Der junge Brasilianer hatte beim Sprechen den Hals hin und her gerückt, wie ein vom eigenen Gesang berauschter Vogel. Nun stand er noch und hörte die Tenorarie seiner Sinnlichkeit ausklingen. Lola machte sich von seinem Gesicht los. Sie sah an ihrem Dreß hinab — und erleichtert auflachend, warf sie sich ins Sofa.

„Nicht übel, mein Lieber.
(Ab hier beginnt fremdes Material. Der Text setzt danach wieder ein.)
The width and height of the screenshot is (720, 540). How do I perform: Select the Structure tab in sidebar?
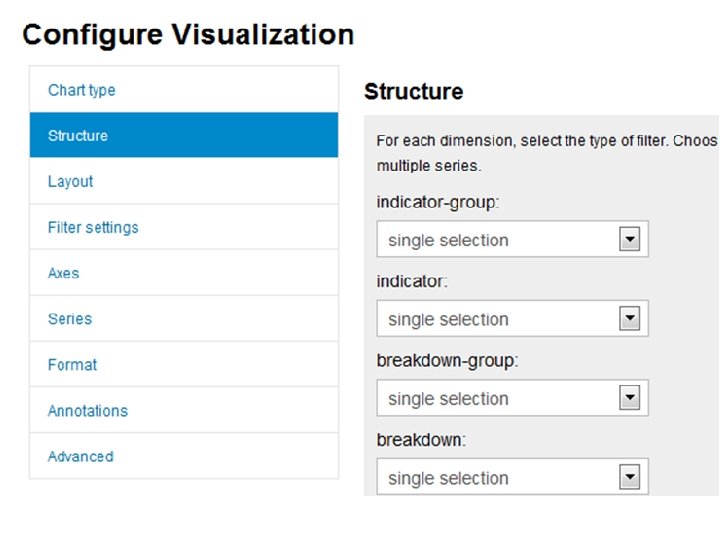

Etwas kitschig zwar, und auf ein modernes Mädchen werden Sie, fürchte ich, damit nicht wirken . . . Sehen Sie, die Krawatte muß ich mir nun doch selbst binden!“

In der Tür zeigten sich der Herzog von Fingado und Herr Aguirre. Beim Anblick des Eindringlings blieben sie mit zurückhaltenden Mienen stehen. Lola versuchte ihre feindselig abwartende Haltung nachzuahmen: da platzte sie aus. Die beiden starrten sie an; dann wandte ihr der massige Vierziger mit angewiderter Miene den Rücken. Der unjunge Zwanziger überwand seinen Schrecken und machte, den spitzen, gelblich gefiederten Schädel herausfordernd im Nacken, zwei Schritte gegen den Feind. Lola lachte heftiger, und Da Silva klärte die Herren auf, die in Ratlosigkeit umschlugen und dann in Bewunderung. Aber hinter ihnen rauschte es, und Frau Gabriel brach, kaum daß sie ein wenig gestutzt hatte, in Jammern aus.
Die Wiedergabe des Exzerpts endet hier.